Wed, 05 May 2004

Greed and Envy

If you're reading this blog, then you find economics interesting (I can't imagine why you would read it otherwise). I hope, then, that you will take this next lesson to heart. Do not mix moral judgement with technical description. Many times you will hear people talk about the greedy rich and the envious poor. These terms should be a marker that says "The following has nothing to do with economics and everything to do with morality."

People are people, and it's very hard not to have feelings about facts. There is definitely a place for acting on these feelings. However, if you are trying to pin down these facts, to find out what the truth is, you cannot let your feelings get in the way. To pick on the issue of the minimum wage, you might think someone heartless if they tolerate wages too low to buy basic necessities.

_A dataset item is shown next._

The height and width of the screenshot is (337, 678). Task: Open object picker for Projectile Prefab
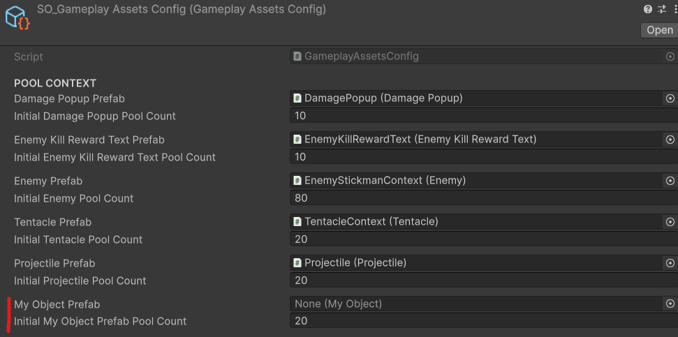pos(670,263)
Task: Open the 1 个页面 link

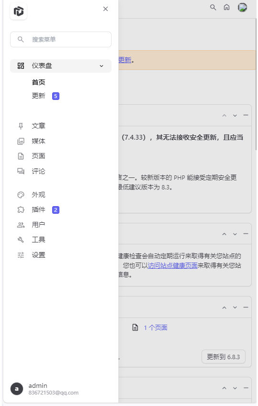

If you stop there, if you act on those feelings, you will not come to the truth of the matter.

It is very tempting to call the rich greedy and the poor envious (although obviously the same person is unlikely to do both at the same time). It is very easy to conclude that, because someone continues to create value beyond their basic needs, that they are greedy. It is also wrong. It is very easy to conclude that, because someone wants someone else to pay for their basic needs, that they are envious. As judgements of rich people and poor people, without reference to the facts of the specific individuals, they are likely wrong. As economic pronouncements, they are certainly wrong, because economics does not make judgements of those forms, and when economists do that, they have taken off their economist hat, and should expect no special protection from criticism.

Ken Mortenson comments.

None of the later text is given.